Diana West ^ | January 17, 2014 | Diana West

Posted on 01/18/2014 11:54:07 AM PST by WXRGina

The power of history to speak to us depends on our ability to hear it. When we are deaf to its secrets, or too confused or conditioned to decipher them, we miss the opportunity to be empowered by them. We thus fail to overcome the propaganda our own government, like the dictatorships we revile, has all too often deceived us with.

I am struck by this aura of static around a sensational new discovery. Researcher and author Krystyna Piorkowska, the Associated Press reported this week, has unearthed a “lost” U.S. document, dating back to 1945, known as the Van Vliet report on the Katyn Forest Massacre. Few Americans are familiar with the World War II-era massacre, let alone with U.S. Army Lt. Col. John H. Van Vliet, so what is history telling us?

ASSIGNMENT — Set down word for word the stretch of the Van Vliet report piece above from "Diana West ^" through "deceived us with.".

DATA EXCERPT —
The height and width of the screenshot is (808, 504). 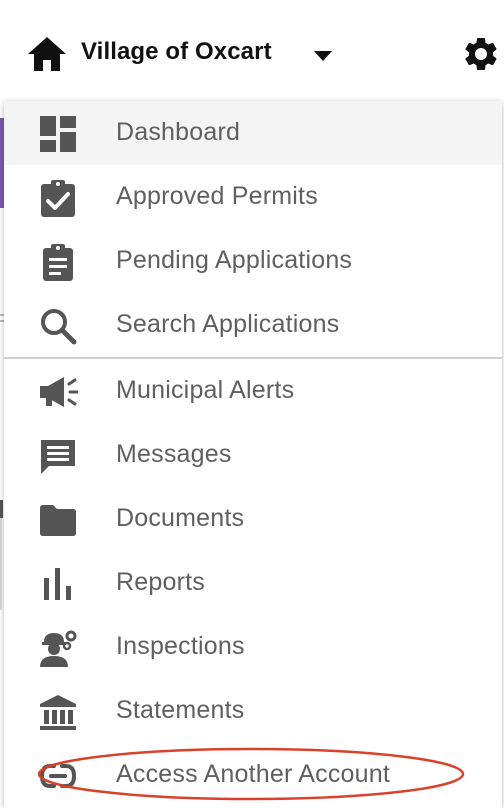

OUTPUT FOR THIS EXERCISE —
Diana West ^ | January 17, 2014 | Diana West

Posted on 01/18/2014 11:54:07 AM PST by WXRGina

The power of history to speak to us depends on our ability to hear it. When we are deaf to its secrets, or too confused or conditioned to decipher them, we miss the opportunity to be empowered by them. We thus fail to overcome the propaganda our own government, like the dictatorships we revile, has all too often deceived us with.